Stoking tensions with Washington, an Egyptian Cabinet minister has accused the United States of directly funding nonprofit groups to create chaos in the country following last year's ouster of longtime leader and U.S. ally Hosni Mubarak, according to comments published in state-owned newspapers on Tuesday.
International Cooperation Minister Faiza Aboul Naga made the remarks in a testimony she gave in October to judges investigating allegations the groups used foreign funds to foment unrest.
Aboul Naga, a leftover from the Mubarak regime who has served in three interim governments formed since his ouster, has been leading the crackdown on the foreign groups. Authorities last week referred a total of 43 employees of nonprofit groups, including at least 16 Americans, to trial before a criminal court.
The Americans include Sam LaHood, son of U.S. Transportation Secretary ray LaHood. All 43 are banned from travel. No date has been set for their trial.
The crisis has soured relations between Egypt and the United States, which has threatened to cut off aid to Egypt -- a total of $1.5 billion a year in military and economic assistance -- if the issue was not resolved. The release of Aboul Naga's testimony four months after she gave it suggests that Egypt may not be willing, at least for now, to ease tensions with the U.S.
Aboul Naga said international and regional powers did not want Egypt to prosper following Mubarak's ouster, so they resorted to the creation of chaos.
"But the United States and Israel could not directly create and sustain a state of chaos, so they used direct funding, especially American, as the means to reach those goals," she was quoted as saying.
She also claimed that some of the money came from the U.S. economic assistance to Egypt -- which currently runs at $250 million a year.
Aboul Naga claimed Washington directly and illegally funded the nonprofit groups in what amounted to an interference in Egypt's internal affairs, a challenge to its sovereignty and harms national security.
"Evidence shows the existence of a clear and determined wish to abort any chance for Egypt to rise as a modern and democratic state with a strong economy since that will pose the biggest threat to American and Israeli interests, not only in Egypt, but in the whole region," she was quoted as saying.
The allegations facing the nonprofit groups are tied to the turmoil roiling Egypt for the past year.
The generals who took over from Mubarak when a popular uprising forced him to step down a year ago have routinely accused the pro-democracy groups behind their predecessor's overthrow of following a "foreign agenda" and of seeking to plunge Egypt into chaos or even topple the state itself.
The Egyptian military has been the recipient of $1.3 billion in annual aid. America's top soldier, Chairman of the Joint Chiefs of Chief of Staff Gen. Martin Dempsey, held talks with the ruling generals last weekend in Cairo, but appeared to have made little or no progress on resolving the issue.

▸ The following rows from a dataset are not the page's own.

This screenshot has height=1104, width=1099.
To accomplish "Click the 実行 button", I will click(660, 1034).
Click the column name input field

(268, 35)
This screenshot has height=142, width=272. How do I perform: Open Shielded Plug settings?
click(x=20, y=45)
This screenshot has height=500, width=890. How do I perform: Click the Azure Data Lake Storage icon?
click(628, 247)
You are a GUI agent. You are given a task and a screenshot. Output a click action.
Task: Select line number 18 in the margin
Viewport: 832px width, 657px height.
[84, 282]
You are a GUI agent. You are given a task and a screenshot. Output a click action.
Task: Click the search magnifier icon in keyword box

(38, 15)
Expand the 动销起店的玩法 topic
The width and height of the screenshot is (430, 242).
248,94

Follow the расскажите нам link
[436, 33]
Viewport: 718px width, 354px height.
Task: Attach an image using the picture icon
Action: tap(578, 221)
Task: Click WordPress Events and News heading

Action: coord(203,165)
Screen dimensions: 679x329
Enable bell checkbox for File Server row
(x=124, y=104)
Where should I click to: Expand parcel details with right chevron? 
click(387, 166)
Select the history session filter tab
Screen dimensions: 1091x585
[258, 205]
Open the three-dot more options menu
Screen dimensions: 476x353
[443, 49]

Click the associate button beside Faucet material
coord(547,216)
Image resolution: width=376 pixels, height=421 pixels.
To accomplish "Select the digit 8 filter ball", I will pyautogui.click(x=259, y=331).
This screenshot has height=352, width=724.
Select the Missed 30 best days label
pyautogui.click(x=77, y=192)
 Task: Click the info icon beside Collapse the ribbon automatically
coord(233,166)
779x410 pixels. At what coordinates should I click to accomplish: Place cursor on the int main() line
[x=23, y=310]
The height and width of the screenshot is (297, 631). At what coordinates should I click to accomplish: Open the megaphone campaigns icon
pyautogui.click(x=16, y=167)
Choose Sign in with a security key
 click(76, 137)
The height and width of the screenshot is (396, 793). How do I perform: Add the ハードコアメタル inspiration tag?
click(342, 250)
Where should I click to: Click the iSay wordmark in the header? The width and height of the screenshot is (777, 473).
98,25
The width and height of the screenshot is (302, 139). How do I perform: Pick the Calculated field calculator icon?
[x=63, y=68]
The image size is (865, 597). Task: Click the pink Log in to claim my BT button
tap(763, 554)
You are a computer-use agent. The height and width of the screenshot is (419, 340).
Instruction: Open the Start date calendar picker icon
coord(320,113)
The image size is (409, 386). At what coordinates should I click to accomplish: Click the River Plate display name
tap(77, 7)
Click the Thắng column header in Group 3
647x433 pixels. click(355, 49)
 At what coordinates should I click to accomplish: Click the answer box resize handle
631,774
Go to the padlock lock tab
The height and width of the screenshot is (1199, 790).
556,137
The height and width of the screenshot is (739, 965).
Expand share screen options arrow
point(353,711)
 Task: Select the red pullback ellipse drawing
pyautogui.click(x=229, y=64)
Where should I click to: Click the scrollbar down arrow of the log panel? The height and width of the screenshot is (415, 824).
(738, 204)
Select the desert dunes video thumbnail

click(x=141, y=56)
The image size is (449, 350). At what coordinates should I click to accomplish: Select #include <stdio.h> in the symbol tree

"We discussed that (situation) very professionally," Dempsey was quoted by the Pentagon's American Forces Press Service during his flight back from Cairo. "I expressed the fact that it caused us concern, not only about the particular NGOs and individuals currently unable to leave the country, but rather more broadly."
"But we've got some work to do" on resolving tensions over the issue of the nonprofit groups, Dempsey added, "and so do they."
Under the aid program, Egypt's military has been able to modernize and replace its antiquated Soviet-era arsenal with modern weapons, including fighter-jets, tanks and armored personnel carriers. Dempsey, underlining the close ties between the Egyptian and American militaries, said 200 to 300 Egyptian officers are in the United States at any given time attending military schools.
The close ties raise questions about why the generals, led by Mubarak's defense minister for 20 years, Field Marshal Hussein Tantawi, want to risk such a lucrative and beneficial relationship over the issue of the nonprofit groups.
However, they have near absolute powers in Egypt and Aboul Naga could have only led the crackdown on the nonprofit groups with their endorsement.
This has prompted many in Egypt to speculate that the military may be willing to risk losing the U.S. aid to weaken the pro-democracy groups harshly critical of the military's handling of the post-Mubarak transition and its poor human rights record.
By discrediting the groups, the generals also hope to build an image of themselves as the nation's only true patriots, cashing in on the deeply rooted suspicion of the West felt by many Egyptians.
But the tension in U.S.-Egyptian relations was belied by photographs published in Cairo's newspapers Sunday, the day after Dempsey met Tantawi. One showed the two sharing a hearty laugh, while another had Egyptian Chief of Staff Sami Anan giving Demspey a warm welcome at the Defense Ministry.